The one thing I didn't like was when I was laid down on the table, they strapped my hands out on the bars of the table. They said so I didn't move or try to pull anything during the surgery, but it was still scary. 

After they got my daughter out, she had two seizures because of lack of oxygen due to aspirating meconium, but after several tests they told me she was fine..and she was. 

But because of the meconium, my cesarean incision became infected and my husband had to learn how to pack it with gauze and rip it out three times a day until it healed...which took a month. The procedure is to wet several pieces of gauze, enough to fully pack the incision *mine was deep enough for Ken to put his entire hand down into* dip the gauze into sterile water and pack the incision then put a large piece of gauze over the opening and secure it with surgical tape. Then three times a day after the gauze has dried on the infected areas, you slowly rip it off the exposed flesh, the infected flesh gets ripped off with the gauze. 

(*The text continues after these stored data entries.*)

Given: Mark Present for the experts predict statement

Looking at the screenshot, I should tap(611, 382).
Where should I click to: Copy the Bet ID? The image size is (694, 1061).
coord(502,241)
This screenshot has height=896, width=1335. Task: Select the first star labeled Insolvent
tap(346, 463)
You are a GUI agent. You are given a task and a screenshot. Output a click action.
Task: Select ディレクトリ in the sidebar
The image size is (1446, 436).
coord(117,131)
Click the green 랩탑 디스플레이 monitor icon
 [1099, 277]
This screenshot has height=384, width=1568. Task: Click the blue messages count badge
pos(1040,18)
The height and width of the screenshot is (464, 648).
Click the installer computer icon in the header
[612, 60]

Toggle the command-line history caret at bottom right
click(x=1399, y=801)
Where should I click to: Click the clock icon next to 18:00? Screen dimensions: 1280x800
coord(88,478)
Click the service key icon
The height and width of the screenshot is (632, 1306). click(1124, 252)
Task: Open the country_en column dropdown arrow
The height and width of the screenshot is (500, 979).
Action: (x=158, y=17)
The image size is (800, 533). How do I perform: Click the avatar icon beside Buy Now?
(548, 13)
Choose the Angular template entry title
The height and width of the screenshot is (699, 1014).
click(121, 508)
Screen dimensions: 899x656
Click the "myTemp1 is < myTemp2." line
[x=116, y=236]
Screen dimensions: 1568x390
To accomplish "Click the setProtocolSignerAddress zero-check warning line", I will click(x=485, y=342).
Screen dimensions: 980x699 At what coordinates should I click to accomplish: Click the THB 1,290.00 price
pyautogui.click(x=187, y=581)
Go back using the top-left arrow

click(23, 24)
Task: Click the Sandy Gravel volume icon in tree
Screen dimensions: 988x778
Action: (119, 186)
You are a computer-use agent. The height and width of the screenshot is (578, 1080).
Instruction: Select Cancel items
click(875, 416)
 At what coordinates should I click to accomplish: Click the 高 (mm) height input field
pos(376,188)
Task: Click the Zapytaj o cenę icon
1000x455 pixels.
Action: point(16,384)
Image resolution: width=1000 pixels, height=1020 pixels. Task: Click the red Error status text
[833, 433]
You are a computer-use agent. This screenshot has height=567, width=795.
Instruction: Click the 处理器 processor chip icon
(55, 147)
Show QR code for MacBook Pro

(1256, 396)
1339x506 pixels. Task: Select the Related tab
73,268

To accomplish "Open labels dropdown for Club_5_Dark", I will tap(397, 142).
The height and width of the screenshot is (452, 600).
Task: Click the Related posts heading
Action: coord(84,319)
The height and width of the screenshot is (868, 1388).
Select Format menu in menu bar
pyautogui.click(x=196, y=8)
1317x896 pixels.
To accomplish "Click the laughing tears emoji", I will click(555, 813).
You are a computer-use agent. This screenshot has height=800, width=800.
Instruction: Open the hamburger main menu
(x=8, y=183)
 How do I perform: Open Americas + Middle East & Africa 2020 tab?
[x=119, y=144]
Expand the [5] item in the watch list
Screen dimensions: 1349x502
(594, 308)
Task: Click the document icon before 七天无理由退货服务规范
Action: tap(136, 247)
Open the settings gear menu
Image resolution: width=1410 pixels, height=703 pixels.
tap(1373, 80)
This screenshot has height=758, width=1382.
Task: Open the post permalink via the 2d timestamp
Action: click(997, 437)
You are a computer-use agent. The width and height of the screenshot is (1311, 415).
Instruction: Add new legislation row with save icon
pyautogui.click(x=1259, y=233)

This hurts like you can't even imagine. 

Imagine you have a deep cut and you have to let a piece of gauze dry to the red, fleshy, exposed flesh under the skin and rip it out several times a day until it heals. Yeah, not fun. 

I wasn't sure if I would have as hard a time with another pregnancy and I didn't want to chance it, so I only had the one child and once the terrible two's started..I knew I had made the right choice. LOL 

Now my daughter is pregnant and her pregnancy was the total opposite of mine, she didn't hardly even have any morning sickness. Glad she's having such an easy pregnancy.